The most convincing technologies have clear, simple value that's immediately apparent (like zeromq not needing a central coordinator/exchange), or some real-world use-cases which have been improved by using this technology (actual, already-happened use-cases, not hypothetical: I'm more convinced by words from people who've integrated with the product rather than the authors + their innate bias).
I would have put the title as, 'open-source proof-of-concept messaging queue (Go, single author)'
I have had this too many times, exactly what OP said, even in areas I am strong in... often I have no clue or little clue what to expect without doing additional research.
What do you feel is missing or miscommunicated?
This would be a clear violation of the unwritten open source policy to never mention similar/competing projects!
I'm not saying I wouldn't give this project a closer look, but I would much rather a product make it painfully obvious what compromises were made to offer its availability.
My instinct is: either you need strict constraints on ordering and delivery, in which case you use rabbit, or you need at-least-once-no-matter-what semantics, in which case you use something else and make your app less fragile.
> something else
https://www.confluent.io/blog/exactly-once-semantics-are-pos...
It's really hard to be extremely available and to also guarantee there won't be dupes or out-of-order messages. Like databases, someone saying they offer both is usually hiding a trade-off.
EDIT: I think here "really hard" is a polite way of saying "impossible"
i can sorta see how i would build a message queue that ordered by time, but lost messages would be a problem and so forth - just to get n idea of the trade offs
It's worth mentioning the new Apache Pulsar messaging system which can replace Kafka with pub/sub and queueing semantics while providing better scalability and per-message acks, probably better suited to those who want a combined system.

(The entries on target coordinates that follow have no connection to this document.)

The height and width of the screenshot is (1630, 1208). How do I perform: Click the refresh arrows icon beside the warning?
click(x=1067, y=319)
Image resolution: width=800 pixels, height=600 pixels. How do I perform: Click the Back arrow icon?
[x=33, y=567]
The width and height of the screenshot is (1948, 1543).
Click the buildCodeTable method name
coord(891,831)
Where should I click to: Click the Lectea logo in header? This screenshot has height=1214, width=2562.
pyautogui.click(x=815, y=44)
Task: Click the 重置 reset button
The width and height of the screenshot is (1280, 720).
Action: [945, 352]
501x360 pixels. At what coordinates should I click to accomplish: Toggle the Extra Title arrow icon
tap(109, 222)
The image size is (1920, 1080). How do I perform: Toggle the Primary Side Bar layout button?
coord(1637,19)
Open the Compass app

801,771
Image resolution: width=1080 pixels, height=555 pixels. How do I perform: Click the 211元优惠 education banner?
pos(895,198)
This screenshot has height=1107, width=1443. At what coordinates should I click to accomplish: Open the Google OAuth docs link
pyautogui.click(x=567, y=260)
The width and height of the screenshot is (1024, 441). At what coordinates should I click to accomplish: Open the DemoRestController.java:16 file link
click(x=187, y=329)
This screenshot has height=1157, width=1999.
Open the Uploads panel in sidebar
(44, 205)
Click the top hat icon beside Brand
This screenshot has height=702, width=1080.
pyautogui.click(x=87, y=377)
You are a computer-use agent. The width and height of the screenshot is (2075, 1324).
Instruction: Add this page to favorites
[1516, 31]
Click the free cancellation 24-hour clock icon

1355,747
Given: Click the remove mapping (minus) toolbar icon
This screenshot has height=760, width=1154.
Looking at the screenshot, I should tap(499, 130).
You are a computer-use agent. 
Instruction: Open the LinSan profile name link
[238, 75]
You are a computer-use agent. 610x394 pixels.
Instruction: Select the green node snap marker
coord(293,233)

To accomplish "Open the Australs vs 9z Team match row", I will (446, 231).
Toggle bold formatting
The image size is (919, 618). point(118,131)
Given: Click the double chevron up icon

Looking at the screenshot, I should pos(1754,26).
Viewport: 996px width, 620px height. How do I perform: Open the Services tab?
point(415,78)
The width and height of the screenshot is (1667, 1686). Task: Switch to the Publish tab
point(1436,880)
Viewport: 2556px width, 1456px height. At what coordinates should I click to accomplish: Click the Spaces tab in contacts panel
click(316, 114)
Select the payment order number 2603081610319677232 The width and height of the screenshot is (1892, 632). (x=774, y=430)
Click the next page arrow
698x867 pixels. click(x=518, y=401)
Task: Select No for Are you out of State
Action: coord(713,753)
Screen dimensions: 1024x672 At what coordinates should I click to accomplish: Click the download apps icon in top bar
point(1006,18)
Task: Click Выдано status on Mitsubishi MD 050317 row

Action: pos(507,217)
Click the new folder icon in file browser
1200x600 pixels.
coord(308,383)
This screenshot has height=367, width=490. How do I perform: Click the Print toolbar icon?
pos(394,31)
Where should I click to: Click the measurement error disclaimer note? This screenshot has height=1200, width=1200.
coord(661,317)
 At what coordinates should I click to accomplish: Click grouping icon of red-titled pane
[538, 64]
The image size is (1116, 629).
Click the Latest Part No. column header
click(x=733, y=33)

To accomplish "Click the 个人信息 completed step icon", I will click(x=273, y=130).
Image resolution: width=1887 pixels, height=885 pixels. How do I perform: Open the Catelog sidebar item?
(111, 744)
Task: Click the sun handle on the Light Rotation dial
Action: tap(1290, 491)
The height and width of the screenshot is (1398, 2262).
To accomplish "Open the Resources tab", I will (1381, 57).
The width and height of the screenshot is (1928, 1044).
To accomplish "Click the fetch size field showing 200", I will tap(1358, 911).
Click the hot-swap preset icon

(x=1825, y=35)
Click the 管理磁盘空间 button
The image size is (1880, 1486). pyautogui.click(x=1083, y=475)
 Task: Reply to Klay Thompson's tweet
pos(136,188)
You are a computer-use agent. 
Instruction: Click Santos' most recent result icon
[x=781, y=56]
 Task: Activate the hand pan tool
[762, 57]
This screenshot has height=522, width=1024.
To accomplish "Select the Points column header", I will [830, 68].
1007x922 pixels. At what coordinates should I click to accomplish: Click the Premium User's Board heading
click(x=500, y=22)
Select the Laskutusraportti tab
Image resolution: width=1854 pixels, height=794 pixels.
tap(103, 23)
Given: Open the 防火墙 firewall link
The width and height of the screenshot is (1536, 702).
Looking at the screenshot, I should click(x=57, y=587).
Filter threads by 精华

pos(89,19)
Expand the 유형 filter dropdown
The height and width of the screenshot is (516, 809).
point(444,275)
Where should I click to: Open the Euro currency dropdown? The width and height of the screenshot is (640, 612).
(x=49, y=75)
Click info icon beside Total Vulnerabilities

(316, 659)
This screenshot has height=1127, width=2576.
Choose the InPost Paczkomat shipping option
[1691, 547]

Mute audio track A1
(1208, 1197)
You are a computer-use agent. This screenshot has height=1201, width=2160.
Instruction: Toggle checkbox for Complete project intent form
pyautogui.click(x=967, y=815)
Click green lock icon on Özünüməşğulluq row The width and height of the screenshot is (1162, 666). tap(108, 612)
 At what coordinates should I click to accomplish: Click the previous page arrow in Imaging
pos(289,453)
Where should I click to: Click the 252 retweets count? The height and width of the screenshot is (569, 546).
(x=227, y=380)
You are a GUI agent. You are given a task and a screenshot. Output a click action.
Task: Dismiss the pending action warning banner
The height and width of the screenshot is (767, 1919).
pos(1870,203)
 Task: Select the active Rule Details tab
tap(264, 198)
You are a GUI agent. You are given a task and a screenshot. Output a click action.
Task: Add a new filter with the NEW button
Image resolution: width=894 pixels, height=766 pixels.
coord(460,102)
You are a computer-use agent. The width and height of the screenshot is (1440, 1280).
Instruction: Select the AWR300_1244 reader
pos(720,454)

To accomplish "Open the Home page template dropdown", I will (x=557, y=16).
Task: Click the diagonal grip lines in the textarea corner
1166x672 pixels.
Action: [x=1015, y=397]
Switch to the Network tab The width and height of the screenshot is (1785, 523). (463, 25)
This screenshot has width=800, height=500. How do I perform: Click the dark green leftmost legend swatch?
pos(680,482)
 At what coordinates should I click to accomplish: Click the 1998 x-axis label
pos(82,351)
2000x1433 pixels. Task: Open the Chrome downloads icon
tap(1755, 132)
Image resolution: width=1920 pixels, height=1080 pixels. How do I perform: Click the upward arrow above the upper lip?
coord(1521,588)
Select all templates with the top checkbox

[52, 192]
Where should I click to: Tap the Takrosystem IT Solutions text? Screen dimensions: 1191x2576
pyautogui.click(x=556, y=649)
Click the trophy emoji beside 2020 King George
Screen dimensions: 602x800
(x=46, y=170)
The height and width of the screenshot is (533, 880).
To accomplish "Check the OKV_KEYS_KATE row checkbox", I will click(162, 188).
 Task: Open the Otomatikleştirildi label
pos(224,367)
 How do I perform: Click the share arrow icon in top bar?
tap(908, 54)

If you dont need/want that, then its just a single ZK cluster as with Kafka or anything else. ZK + Brokers + Bookies = Pulsar.
That's a bit unfair given that the project didn't mention Kafka in it's README and different products have different suitability at different scale and this could simply be a "if your traffic is low and you need this functionality, this will suffice" thing or just an academic interest in producing an ordered distributed message queue.
But as you're asking: Proven ability to consume ~5+ million messages per second with a similar or less hardware requirement than Kafka and high reliability. Well document set of edge cases / compromises where applicable and a high degree of observability. Well understood operational requirements, and SRE runbooks (or just a lot of Github issues that go into how to handle various scenario). An active community of people to assist, and more than 1 committer.
That's the "off the top of my head" thing. YMMV.
> Well document set of edge cases / compromises where applicable and a high degree of observability. Well understood operational requirements, and SRE runbooks (or just a lot of Github issues that go into how to handle various scenario). An active community of people to assist, and more than 1 committer.
Are you talking about Sandglass or Kafka? Because Sandglass seems 3 months old, has 1 contributor and is featured here as "Show HN"... So it probably isn't as mature solution as Kafka is. Or am I missing something?
I'd love to see comparative stress tests, Jepsen-like, to assess the ability to survive partitions, corruption, node restart and node loss, to better estimate the probability that a job gets lost.
[1]: http://nats.io/documentation/streaming/nats-streaming-intro/
https://github.com/celrenheit/sandglass/blob/dev/storage/roc...
The first is to be able to track each message individually (i.e. not using a single commit offset) to make suitable for asynchronous tasks.
The second is the ability to schedule messages to be consumed in the future. This make it suitable for retries.